- _Work to do_
Put the lines of the records below into a JSON list of strings, one string per line, starting with the line containing "What do you see at coordinates (1685, 14)" and running through the last line of the records, both included. Leave out blank lines.

>> start Given records

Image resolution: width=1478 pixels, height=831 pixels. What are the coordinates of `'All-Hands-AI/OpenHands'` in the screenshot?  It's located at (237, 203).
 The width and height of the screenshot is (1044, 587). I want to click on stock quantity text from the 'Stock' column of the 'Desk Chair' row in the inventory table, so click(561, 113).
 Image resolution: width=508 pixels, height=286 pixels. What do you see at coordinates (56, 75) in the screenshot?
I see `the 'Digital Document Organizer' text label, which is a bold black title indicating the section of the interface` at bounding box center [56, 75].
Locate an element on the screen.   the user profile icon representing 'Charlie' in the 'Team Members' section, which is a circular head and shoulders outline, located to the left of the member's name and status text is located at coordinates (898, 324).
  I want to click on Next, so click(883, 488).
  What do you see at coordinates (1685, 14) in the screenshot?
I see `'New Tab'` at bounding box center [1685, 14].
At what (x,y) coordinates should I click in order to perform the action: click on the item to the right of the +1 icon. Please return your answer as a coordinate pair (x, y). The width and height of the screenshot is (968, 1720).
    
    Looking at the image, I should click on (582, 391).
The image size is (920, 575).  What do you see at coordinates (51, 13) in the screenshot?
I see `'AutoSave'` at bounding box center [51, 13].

>> end Given records

- _Result of the exercise_
[
  "  What do you see at coordinates (1685, 14) in the screenshot?",
  "I see `'New Tab'` at bounding box center [1685, 14].",
  "At what (x,y) coordinates should I click in order to perform the action: click on the item to the right of the +1 icon. Please return your answer as a coordinate pair (x, y). The width and height of the screenshot is (968, 1720).",
  "    Looking at the image, I should click on (582, 391).",
  "The image size is (920, 575).  What do you see at coordinates (51, 13) in the screenshot?",
  "I see `'AutoSave'` at bounding box center [51, 13]."
]